## DOCUMENT EXCERPT
>>>

Zen 2 Platform for HEDT - Improvements over Last-Gen

Section by Andrei Frumusanu

The platform architecture of the new Threadripper 3000 series is fundamentally different, and a massive departure from what we’ve seen in the past on the first and second generation Threadripper products. Previously, AMD still made use of its monolithic die design used in Zen and Zen+ Ryzen, Threadripper and EPYC products. The approach was an economically smart one for AMD in regards to having to design only a single silicon die that would be used across the three product lines, however it had some fundamental technical disadvantages when it came to power efficiency as well as having to make some performance compromises.

The biggest disadvantage exhibited by the Threadripper 2000 series was the platform’s weakness in regards to its memory architecture, an issue that was particularly prevalent in the 32-core Threadripper 2990WX. As explained in our review of the TR2 products last year, the main problem with that SKU was that in order to achieve a 32-core product, AMD had to make use of 4 “Zeppelin” dies. Unlike the server-oriented SP3 socket however, Threadripper products come on the TR4 platform. While the two sockets are physically identical, they’re electrically incompatible with each other. In practice, the biggest difference between the two platforms is the fact that Threadripper products supports 4-channel memory setups, while the EPYC variants support the full 8-channel memory configuration possible.

<<<

## REQUIRED WORK
(a) In the Zen 2 platform text, why was the monolithic die design an economically smart approach for AMD?
(b) Reproduce the Zen 2 platform text word for word, from "Section by Andrei" up to and including "some performance compromises.".

## RECORDS SUPPLIED
>>>

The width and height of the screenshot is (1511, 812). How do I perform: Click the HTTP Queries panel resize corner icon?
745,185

<<<
>>>

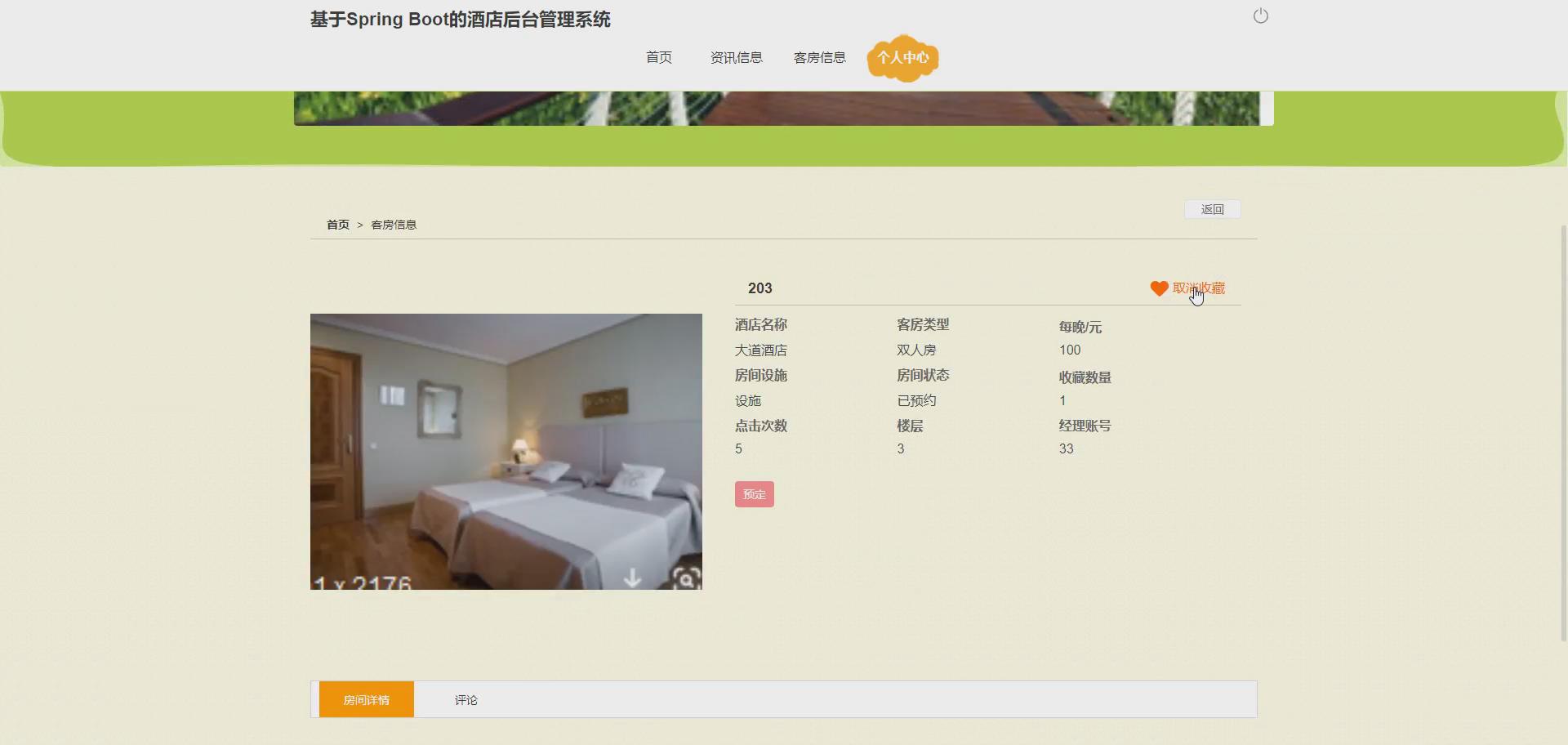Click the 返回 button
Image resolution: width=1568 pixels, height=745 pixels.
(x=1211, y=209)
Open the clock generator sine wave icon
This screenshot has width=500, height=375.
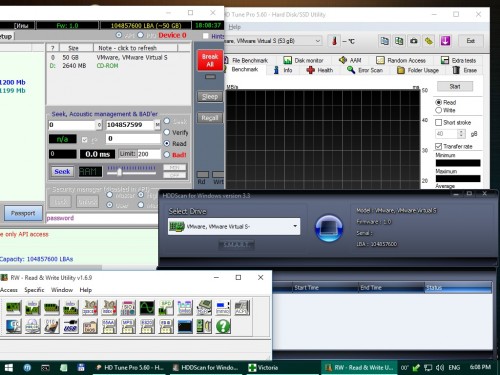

<<<
>>>

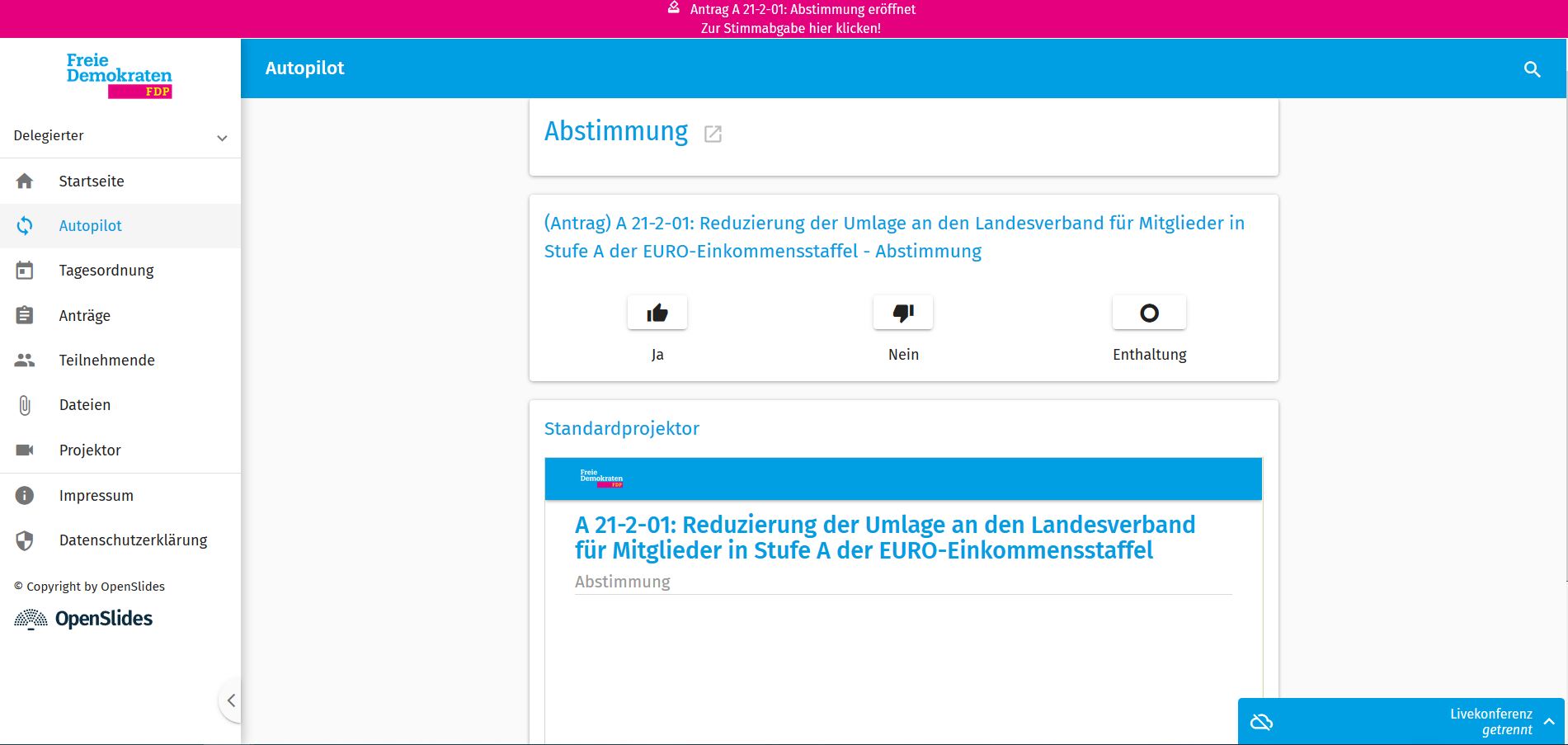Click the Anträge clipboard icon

<<<

## FULL ANSWERS
(a) AMD only had to design a single silicon die. That one die could then be used across three product lines: Ryzen, Threadripper and EPYC.

(b)
Section by Andrei Frumusanu

The platform architecture of the new Threadripper 3000 series is fundamentally different, and a massive departure from what we’ve seen in the past on the first and second generation Threadripper products. Previously, AMD still made use of its monolithic die design used in Zen and Zen+ Ryzen, Threadripper and EPYC products. The approach was an economically smart one for AMD in regards to having to design only a single silicon die that would be used across the three product lines, however it had some fundamental technical disadvantages when it came to power efficiency as well as having to make some performance compromises.